Within these entries, which lines include the string "computer"? Copy each one.
======== DATA FOR THE TASK
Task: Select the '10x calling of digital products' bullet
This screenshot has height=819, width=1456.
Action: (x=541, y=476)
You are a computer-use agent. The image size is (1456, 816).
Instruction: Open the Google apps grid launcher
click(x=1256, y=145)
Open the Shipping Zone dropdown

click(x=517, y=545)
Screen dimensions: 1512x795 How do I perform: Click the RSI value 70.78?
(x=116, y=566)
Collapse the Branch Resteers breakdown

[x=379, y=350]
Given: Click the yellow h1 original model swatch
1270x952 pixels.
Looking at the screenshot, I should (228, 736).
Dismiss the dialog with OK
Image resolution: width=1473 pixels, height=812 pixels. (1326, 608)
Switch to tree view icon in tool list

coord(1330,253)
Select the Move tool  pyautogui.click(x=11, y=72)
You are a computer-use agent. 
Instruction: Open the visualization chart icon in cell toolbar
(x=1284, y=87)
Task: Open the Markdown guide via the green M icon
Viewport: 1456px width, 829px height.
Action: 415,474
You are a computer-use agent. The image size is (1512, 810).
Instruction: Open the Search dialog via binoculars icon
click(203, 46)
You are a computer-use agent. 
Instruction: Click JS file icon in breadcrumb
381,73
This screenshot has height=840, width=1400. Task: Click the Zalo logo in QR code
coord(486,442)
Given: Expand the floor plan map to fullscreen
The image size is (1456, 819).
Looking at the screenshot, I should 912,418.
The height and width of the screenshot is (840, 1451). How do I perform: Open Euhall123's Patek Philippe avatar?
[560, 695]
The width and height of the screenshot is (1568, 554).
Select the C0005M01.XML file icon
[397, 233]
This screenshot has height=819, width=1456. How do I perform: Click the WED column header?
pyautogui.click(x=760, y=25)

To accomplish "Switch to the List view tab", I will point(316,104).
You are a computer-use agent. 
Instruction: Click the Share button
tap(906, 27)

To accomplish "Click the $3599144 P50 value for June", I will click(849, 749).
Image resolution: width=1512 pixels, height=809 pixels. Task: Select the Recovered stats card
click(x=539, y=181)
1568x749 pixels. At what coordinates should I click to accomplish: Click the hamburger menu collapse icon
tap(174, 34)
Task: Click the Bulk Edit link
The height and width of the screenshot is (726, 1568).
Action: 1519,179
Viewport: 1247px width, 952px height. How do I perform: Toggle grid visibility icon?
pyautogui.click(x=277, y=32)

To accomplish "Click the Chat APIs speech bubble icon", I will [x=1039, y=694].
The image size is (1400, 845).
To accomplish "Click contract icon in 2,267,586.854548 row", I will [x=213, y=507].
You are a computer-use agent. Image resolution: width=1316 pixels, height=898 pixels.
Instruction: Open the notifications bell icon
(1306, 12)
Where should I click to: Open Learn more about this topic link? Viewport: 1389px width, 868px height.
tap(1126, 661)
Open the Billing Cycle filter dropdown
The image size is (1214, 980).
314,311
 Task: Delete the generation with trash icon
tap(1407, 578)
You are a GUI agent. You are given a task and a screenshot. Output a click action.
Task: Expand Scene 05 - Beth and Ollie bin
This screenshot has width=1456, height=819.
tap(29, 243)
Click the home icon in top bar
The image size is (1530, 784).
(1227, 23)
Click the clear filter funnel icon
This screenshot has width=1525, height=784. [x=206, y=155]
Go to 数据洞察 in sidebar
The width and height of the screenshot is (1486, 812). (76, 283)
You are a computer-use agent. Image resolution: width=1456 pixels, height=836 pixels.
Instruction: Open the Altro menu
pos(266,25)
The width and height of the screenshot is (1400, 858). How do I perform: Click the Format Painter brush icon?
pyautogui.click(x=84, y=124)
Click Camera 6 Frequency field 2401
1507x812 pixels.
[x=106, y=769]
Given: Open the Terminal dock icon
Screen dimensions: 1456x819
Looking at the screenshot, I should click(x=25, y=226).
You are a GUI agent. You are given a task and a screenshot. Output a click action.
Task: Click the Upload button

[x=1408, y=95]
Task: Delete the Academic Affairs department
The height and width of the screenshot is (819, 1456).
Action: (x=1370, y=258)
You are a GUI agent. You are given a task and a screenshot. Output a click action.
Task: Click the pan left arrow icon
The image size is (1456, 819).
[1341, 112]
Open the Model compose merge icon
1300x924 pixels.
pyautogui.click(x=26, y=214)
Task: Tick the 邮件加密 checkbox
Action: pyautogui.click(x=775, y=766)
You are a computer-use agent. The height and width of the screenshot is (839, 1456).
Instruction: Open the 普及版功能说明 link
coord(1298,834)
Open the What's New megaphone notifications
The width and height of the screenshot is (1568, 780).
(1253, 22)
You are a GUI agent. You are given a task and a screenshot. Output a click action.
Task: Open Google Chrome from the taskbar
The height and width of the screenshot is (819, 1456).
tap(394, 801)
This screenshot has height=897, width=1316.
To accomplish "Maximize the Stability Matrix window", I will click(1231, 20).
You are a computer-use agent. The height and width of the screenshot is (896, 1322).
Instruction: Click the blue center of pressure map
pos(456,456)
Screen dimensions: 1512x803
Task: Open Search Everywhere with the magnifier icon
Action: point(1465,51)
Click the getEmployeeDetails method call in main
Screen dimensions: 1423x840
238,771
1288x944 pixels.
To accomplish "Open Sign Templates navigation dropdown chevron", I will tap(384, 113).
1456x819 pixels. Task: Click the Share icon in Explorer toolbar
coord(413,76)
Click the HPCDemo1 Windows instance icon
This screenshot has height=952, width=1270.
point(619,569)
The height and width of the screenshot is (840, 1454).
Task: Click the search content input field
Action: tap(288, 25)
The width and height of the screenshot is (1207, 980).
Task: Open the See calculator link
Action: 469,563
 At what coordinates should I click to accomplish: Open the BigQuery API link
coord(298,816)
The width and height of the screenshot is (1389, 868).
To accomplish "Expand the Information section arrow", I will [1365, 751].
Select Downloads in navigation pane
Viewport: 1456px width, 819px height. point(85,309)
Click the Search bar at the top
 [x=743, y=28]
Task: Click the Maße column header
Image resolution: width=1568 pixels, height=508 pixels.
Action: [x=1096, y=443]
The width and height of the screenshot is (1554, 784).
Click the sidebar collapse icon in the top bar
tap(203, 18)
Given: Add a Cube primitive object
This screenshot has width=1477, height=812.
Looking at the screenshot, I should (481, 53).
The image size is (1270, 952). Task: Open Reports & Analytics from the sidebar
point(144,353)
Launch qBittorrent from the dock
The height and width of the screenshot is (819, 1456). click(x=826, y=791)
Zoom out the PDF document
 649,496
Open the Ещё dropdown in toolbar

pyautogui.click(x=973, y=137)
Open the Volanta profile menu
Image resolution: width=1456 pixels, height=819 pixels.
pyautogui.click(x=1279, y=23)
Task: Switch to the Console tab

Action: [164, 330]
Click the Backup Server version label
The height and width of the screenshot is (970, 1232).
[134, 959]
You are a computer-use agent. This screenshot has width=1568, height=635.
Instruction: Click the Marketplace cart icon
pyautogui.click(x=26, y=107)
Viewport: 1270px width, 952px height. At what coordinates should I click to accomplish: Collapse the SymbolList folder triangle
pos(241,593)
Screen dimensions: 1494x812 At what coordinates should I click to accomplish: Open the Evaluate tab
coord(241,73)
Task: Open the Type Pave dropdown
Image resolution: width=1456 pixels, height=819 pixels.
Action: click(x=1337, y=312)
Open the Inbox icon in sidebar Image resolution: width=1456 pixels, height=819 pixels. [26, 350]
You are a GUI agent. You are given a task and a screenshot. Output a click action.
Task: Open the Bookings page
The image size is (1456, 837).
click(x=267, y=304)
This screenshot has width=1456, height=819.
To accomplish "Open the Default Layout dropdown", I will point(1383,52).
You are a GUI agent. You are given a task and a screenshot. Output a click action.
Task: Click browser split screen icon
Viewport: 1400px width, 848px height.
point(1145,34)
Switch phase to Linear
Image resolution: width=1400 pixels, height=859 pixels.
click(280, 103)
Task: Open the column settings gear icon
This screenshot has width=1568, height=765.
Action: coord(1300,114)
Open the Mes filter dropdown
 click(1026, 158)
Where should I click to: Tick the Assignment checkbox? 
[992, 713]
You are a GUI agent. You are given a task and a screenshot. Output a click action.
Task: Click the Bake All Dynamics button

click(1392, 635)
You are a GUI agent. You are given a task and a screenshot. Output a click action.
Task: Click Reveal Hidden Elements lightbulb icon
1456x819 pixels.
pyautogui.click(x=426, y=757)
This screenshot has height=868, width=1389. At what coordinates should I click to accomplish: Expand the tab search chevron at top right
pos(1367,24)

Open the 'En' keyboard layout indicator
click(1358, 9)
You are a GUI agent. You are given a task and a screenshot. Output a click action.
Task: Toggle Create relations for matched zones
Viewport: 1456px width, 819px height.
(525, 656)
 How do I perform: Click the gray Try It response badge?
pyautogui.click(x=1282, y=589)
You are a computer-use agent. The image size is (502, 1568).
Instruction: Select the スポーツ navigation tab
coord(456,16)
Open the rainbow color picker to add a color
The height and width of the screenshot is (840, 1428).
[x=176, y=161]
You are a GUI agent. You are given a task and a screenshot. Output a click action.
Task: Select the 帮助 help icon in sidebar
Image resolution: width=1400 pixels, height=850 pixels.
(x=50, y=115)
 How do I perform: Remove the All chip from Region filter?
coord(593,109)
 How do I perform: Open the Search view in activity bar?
================
## RESPONSE TO THE TASK
You are a computer-use agent. The image size is (1456, 816).
You are a computer-use agent. 
You are a computer-use agent. The image size is (1512, 810).
You are a computer-use agent. 
You are a computer-use agent. 
You are a computer-use agent. Image resolution: width=1316 pixels, height=898 pixels.
You are a computer-use agent. Image resolution: width=1456 pixels, height=836 pixels.
You are a computer-use agent. The height and width of the screenshot is (839, 1456).
You are a computer-use agent. The height and width of the screenshot is (896, 1322).
You are a computer-use agent. This screenshot has width=1568, height=635.
You are a computer-use agent. The image size is (502, 1568).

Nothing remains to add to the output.